::: Document excerpt :::

The Story of St. Bernadette and Lourdes—Pt. 8: The Last Apparition

by Bernard St John

French Church Window of Lourdes Apparitions by By Père Igor (Own work) [GFDL (http://www.gnu.org/copyleft/fdl.html) via Wikimedia Commons

CJS.Org Introductory Remarks:

Here we continue with the eighth part of our account taken from Bernard St John’s out-of-print 1904 book, The Blessed Virgin in the Nineteenth Century: Apparitions, Revelations, Graces.

The account is serialised at this site in ten parts, which you can easily navigate by clicking on this table of contents:

We will also note that we think Bernard St John’s text is a fine book indeed, well-written and clearly well-researched, drawing on many sources. We would like in fact to republish the book ourselves (with some additional commentary).

But for now, in addition to this series on Lourdes, the interested reader can also find extracts from Bernard St John on Our Lady of the Miraculous Medal, as well as La Salette (in a series starting here) and Our Lady of Pontmain (in a series starting here).

Video from Our YouTube Channel—Article Continues Below

From Bernard St John:

On July 16th, the Feast of Our Lady of Mount Carmel, there was another Apparition. On the afternoon of that day Bernadette had felt, as on previous occasions when she was about to see the Apparition, an impulse to go to the Grotto. Accordingly, thither she went accompanied by one of her aunts.

It was evening when they reached the spot.

Others were there before them. They took up their position on the farther bank of the Gave, facing the palings enclosing the Grotto. The oval aperture in the rock remained open to the view of all.

Bernadette’s eyes were fixed upon it at once. She knelt down, lifted her hands in prayer, and then almost immediately exclaimed: “She is there! She is smiling at us from over the barrier! “

Her upward glance and forward-bent attitude, and the expression of more than human joy that lit her face, told spectators what was going on.

She was having her last glimpse of Heaven by the rock of Massabiello.

This time there was no message for the Christian world; there were no words for Bernadette herself as on previous occasions.

The Apparition only looked and smiled; but in that look and in that smile the small, frail girl drank in happiness too great for human words to express.

When the glorious Apparition had departed, the sun was sinking beyond the horizon, having just before suffused with roseate gold the rolling Gave, while its last pink flushes were still lingering on the mountain heights around.

:::

What to work on - In the Lourdes account, which feast day fell on the date of the last Apparition? Rely only on the Lourdes account for your answer.

::: Stored data :::

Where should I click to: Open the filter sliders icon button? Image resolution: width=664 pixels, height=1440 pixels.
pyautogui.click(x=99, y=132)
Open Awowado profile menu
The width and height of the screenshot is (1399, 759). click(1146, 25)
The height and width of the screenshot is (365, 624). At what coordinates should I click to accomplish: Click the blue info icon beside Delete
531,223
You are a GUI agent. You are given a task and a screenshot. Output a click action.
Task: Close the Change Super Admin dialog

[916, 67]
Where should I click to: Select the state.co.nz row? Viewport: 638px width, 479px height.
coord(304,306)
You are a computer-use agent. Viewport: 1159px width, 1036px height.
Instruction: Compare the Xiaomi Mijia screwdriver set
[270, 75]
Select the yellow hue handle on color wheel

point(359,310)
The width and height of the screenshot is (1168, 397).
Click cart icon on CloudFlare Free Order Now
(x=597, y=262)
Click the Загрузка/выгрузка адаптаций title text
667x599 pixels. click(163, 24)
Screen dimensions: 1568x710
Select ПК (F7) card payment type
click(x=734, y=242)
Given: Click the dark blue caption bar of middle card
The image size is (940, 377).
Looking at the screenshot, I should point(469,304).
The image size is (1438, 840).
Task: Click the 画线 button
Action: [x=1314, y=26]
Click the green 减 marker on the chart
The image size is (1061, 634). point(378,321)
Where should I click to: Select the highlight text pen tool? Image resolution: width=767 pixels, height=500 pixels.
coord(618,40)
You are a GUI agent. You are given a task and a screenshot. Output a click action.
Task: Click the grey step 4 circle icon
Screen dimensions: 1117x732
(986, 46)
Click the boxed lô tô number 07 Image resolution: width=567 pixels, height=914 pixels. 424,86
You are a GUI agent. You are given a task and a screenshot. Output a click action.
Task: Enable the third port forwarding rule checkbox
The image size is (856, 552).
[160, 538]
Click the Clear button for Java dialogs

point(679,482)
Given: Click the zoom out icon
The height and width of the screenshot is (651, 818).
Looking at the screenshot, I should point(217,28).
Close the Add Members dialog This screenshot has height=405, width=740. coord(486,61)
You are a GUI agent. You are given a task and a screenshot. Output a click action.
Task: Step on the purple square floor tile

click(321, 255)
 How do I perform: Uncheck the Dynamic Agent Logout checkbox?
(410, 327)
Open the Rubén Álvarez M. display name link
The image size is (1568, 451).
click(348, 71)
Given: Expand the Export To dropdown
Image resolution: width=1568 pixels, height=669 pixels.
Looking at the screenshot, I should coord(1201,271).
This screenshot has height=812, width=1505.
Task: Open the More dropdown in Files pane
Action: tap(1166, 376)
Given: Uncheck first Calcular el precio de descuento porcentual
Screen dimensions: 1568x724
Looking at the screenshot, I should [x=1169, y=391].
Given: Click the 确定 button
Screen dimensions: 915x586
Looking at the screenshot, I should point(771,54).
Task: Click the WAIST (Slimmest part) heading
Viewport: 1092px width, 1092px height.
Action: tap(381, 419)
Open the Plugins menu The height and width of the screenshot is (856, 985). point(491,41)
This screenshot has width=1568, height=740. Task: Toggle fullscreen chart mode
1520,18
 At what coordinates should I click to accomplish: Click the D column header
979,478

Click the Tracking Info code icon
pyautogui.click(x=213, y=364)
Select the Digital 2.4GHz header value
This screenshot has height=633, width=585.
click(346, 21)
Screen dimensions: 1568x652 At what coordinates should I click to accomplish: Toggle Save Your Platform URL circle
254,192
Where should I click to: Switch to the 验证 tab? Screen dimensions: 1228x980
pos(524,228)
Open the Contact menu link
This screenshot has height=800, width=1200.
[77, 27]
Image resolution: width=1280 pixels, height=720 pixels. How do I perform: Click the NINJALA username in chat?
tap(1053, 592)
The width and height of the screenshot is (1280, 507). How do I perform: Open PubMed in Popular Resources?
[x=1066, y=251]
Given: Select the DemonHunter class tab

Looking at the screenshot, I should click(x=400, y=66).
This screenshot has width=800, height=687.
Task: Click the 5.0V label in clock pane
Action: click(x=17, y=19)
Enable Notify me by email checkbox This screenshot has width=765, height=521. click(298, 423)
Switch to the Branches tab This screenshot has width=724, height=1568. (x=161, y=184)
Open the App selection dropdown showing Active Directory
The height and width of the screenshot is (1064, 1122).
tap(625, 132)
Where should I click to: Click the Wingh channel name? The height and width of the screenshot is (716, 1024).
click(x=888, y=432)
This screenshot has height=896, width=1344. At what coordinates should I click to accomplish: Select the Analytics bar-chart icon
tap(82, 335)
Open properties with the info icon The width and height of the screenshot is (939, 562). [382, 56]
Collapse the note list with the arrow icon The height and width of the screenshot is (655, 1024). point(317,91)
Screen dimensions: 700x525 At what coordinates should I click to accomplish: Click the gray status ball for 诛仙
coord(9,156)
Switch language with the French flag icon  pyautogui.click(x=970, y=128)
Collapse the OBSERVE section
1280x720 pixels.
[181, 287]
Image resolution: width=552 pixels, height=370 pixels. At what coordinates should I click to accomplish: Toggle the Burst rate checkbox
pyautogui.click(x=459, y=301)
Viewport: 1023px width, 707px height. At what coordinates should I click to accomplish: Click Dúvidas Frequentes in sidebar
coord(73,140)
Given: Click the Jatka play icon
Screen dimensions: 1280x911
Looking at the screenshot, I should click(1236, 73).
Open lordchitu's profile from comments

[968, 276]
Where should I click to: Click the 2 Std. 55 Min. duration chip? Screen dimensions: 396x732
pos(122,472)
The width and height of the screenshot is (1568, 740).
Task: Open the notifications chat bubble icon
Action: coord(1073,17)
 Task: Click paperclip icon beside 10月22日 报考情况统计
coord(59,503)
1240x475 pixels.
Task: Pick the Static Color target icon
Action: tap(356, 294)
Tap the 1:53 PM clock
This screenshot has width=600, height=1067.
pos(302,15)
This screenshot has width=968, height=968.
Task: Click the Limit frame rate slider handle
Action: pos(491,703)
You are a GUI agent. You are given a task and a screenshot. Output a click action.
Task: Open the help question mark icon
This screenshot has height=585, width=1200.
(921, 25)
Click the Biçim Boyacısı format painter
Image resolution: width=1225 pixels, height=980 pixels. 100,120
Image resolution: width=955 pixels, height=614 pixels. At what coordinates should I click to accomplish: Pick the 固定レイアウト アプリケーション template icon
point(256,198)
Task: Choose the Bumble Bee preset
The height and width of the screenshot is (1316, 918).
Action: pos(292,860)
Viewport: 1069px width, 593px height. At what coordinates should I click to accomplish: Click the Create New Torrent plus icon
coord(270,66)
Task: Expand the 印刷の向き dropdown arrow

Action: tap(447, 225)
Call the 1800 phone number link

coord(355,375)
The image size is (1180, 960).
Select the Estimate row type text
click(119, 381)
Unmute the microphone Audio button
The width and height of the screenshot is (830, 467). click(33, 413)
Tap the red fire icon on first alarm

:::

Task answer - The Feast of Our Lady of Mount Carmel, on July 16th.